The brick had punched a hole in the back passenger-side window large enough for someone to crawl through. Angry angular shards covered the floorboards, dash and seats, and sent blinding bits of mercury-gray light into Alex's eyes. Unlocking the car before work that morning, Alex had initially mistaken the glass for cubes of ice, as if maybe he'd knocked over one of his three daily forty-four ounce sodas and sent the slush spilling across the floor. Then he saw the jagged hole. Damn, he thought, blowing fine hairs of glass off the seat and out the door, a fucking brick. Or maybe it was a fist wrapped in a sweater or towel. Alex couldn't tell. He couldn't turn his radio on either; it was gone, torn from the faux leather dash and snipped free of all wires. He reached through the hole to unlock the back door and found two empty beer cans and a spent syringe sitting on the floor with the innocence of old socks. He knew the culprit, would bet money on the guy's guilt, and even if it wasn't the dealer, which he was sure it was, then it was one of those pathetic, desperate, jobless junkies that the dealer drew. God dammed leaches, he mumbled out loud, bottom fucking feeders. At least when he was into junk he'd been in school, had a steady job.

The previous day, with Jen busy at parent-teacher conferences, Alex had waited for nightfall, and when the young dealer appeared between two parked cars, Alex had grabbed his knife from the nightstand, put on a baseball cap and slinked outside.

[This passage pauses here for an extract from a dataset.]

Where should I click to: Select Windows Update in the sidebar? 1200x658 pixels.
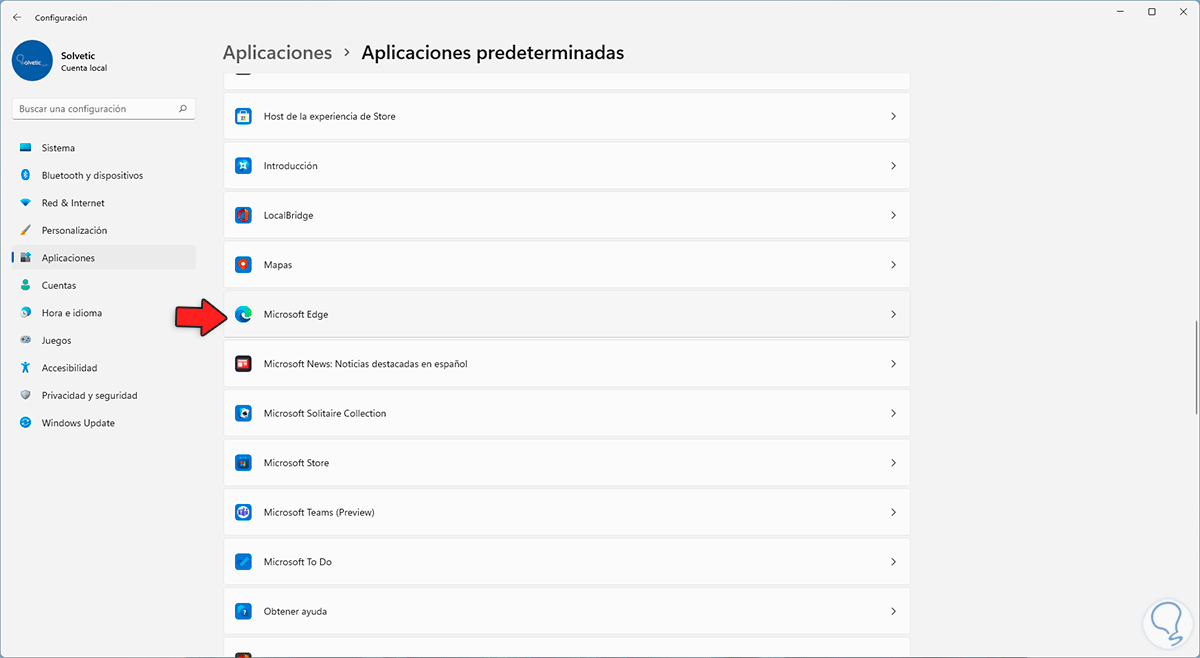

A cool mist sprinkled down—typical Tucson winter. Layers of clouds blocked the moon Alex knew was shining high above him, reducing all light to a luminous, pallid gray. Alex approached from the east side so no one would see where he'd came from and trudged, chin up, toward the figure. All of Alex's old movements came back to him: the casual strut, the forceful stare, glancing peripherally for cops without moving his head. As the dealer's face came into focus, his hands emerged from inside a puffy Phoenix Suns coat, and their eyes met. Alex nodded. The guy nodded back and followed with an invitation. "What's up?"

"Hey." Alex stepped close. The dealer was maybe nineteen, but with yellowed skin and lips as cracked as an abandoned cotton field, he looked a lot older. "Got any chiva?"

"How much?"

Alex kept his face down. "Just one." He slipped the man a ten, and when the dealer dropped a red balloon in his hand, Alex presented the blade. "Now get the fuck out of this neighborhood and don't come back unless you want a limp."

The man's face turned more sour than stunned. He stared at Alex, his brows twisting like a series of gang hand signals, then reached in his pocket. "Hey." Alex pushed the knife against the guy's wrist and spoke from under the brim of his hat. "Keep your hands where I can see them and walk slowly away. Far away. Don't stop 'til this place is a memory. This lot's no longer open for business."

The dealer glanced at the knife, relaxed, as if it were just another bill, then spit. "Stupid move dude." His smile broadened the way Jen's students' smiles did when they savored their disobedience, yelling out "No!" at her request to sit down or stop running; it was a challenge, a giddy defiance. "Sure you don't want my cell number?" he said. "Good shit."

"Go." Alex tightened his jaws. "Don't make me say it again. Cops are on their way."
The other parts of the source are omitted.